• _EXERCISE SET_
1. Could you transcribe the whole forum thread about slow MTNL Delhi internet speed, word for word from start to finish?
2. Can you write out the entries below again with "sidebar" replaced by "side panel", changing nothing else and leaving the pictures out?
### TEXT EXTRACT ###
# Getting very slow internet speed in MTNL Delhi



## rohitshakti2 (Apr 7, 2015)

Hi friends

Few days back my PC was giving problems of malware and SaiyanGoku helped me to get rid of it.

Now after that malware attack on my pc, I am experiencing that the internet speed has reduced drastically from 160 kbps to 80-85 kbps.  Please suggest me how to correct it?

I am using MTNL Delhi broadband connection.

*www.bandwidthplace.com/speedtest-results/?res=55225fcc43e429.11418489-31808489&source=copy

*www.digit.in/forum/software-q/190653-unwanted-adult-popup-coming-up-while-browsing.html

- - - Updated - - -

Nobody replied, is nobody using MTNL broadband....?


----------



## rohitshakti2 (Apr 9, 2015)

I check the details and it is given below.  Pls help...

*s23.postimg.org/9q70wuhnr/ethernet.jpg


----------



## Minion (Apr 9, 2015)

Install comodo firewall.

Download Rizone internet repair.
Download from here
Complete Internet Repair

if this fail then best option is to reinstall windows.


----------



## whitestar_999 (Apr 10, 2015)

download some big setup file from microsoft site using some download manager like FDM,flashget etc. & see how much avg speed you got.


----------



## rohitshakti2 (Apr 10, 2015)

Tried repairing with complete internet repair, but speed seems to have deteriorated.


----------



## gameranand (Apr 20, 2015)

First of all check if problem is on MTNL side or your side by downloading a big file.
If problem is on your side, search for malwares and if nothing helps then OS reinstall will do the job.


----------



## cute.bandar (Apr 20, 2015)

Go into safe-mode-with-networking option. Then try downloading something.If the speed is still slow in safe mode, then the problem is with MTNL . If the speed is normal in safe mode, then there is some issue in your OS.

Instead of windows safe mode-with-networking you can also boot from a bootable linux to test the same.


----------
### SUPPLIED ENTRIES ###
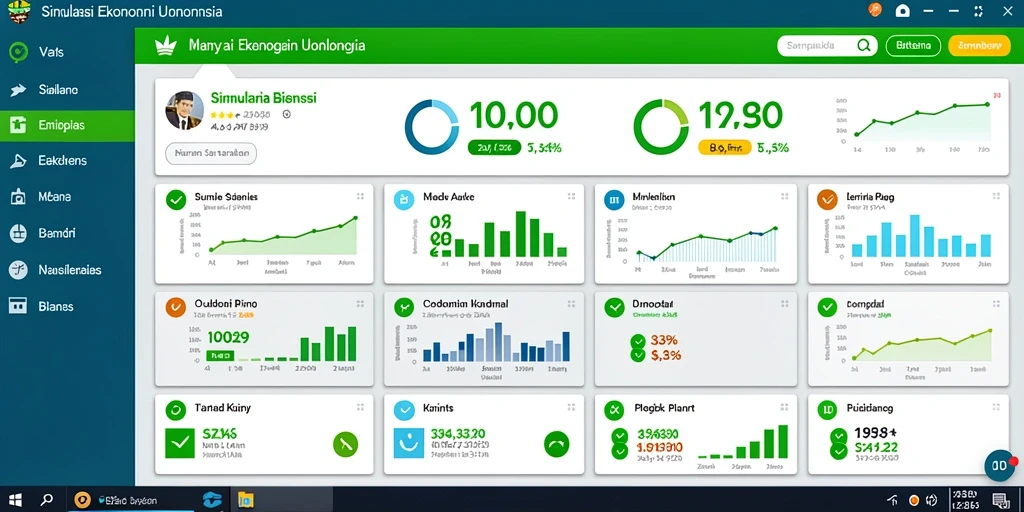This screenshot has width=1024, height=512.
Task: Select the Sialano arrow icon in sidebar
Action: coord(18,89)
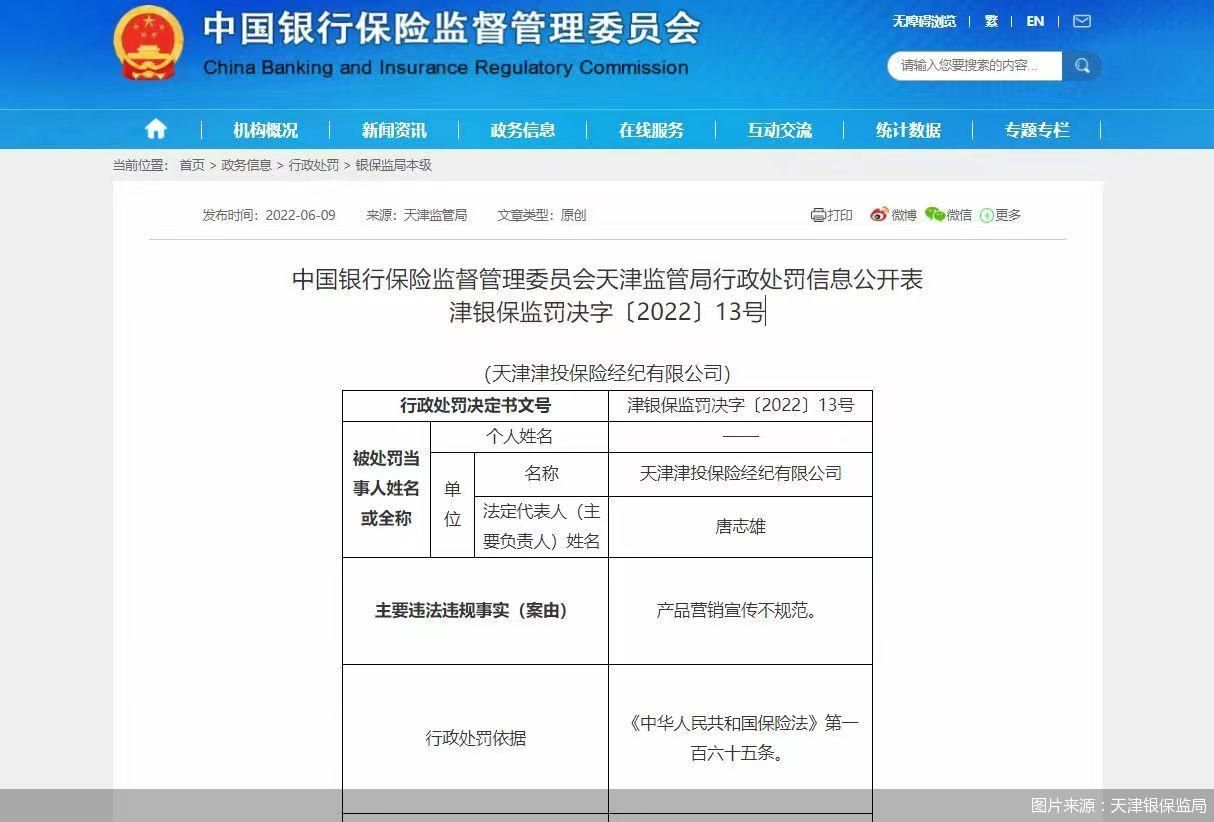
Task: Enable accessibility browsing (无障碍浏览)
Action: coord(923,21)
###
• _WRITTEN RESPONSES_
1.
# Getting very slow internet speed in MTNL Delhi



## rohitshakti2 (Apr 7, 2015)

Hi friends

Few days back my PC was giving problems of malware and SaiyanGoku helped me to get rid of it.

Now after that malware attack on my pc, I am experiencing that the internet speed has reduced drastically from 160 kbps to 80-85 kbps.  Please suggest me how to correct it?

I am using MTNL Delhi broadband connection.

*www.bandwidthplace.com/speedtest-results/?res=55225fcc43e429.11418489-31808489&source=copy

*www.digit.in/forum/software-q/190653-unwanted-adult-popup-coming-up-while-browsing.html

- - - Updated - - -

Nobody replied, is nobody using MTNL broadband....?


----------



## rohitshakti2 (Apr 9, 2015)

I check the details and it is given below.  Pls help...

*s23.postimg.org/9q70wuhnr/ethernet.jpg


----------



## Minion (Apr 9, 2015)

Install comodo firewall.

Download Rizone internet repair.
Download from here
Complete Internet Repair

if this fail then best option is to reinstall windows.


----------



## whitestar_999 (Apr 10, 2015)

download some big setup file from microsoft site using some download manager like FDM,flashget etc. & see how much avg speed you got.


----------



## rohitshakti2 (Apr 10, 2015)

Tried repairing with complete internet repair, but speed seems to have deteriorated.


----------



## gameranand (Apr 20, 2015)

First of all check if problem is on MTNL side or your side by downloading a big file.
If problem is on your side, search for malwares and if nothing helps then OS reinstall will do the job.


----------



## cute.bandar (Apr 20, 2015)

Go into safe-mode-with-networking option. Then try downloading something.If the speed is still slow in safe mode, then the problem is with MTNL . If the speed is normal in safe mode, then there is some issue in your OS.

Instead of windows safe mode-with-networking you can also boot from a bootable linux to test the same.


----------

2.
This screenshot has width=1024, height=512.
Task: Select the Sialano arrow icon in side panel
Action: coord(18,89)
Task: Enable accessibility browsing (无障碍浏览)
Action: coord(923,21)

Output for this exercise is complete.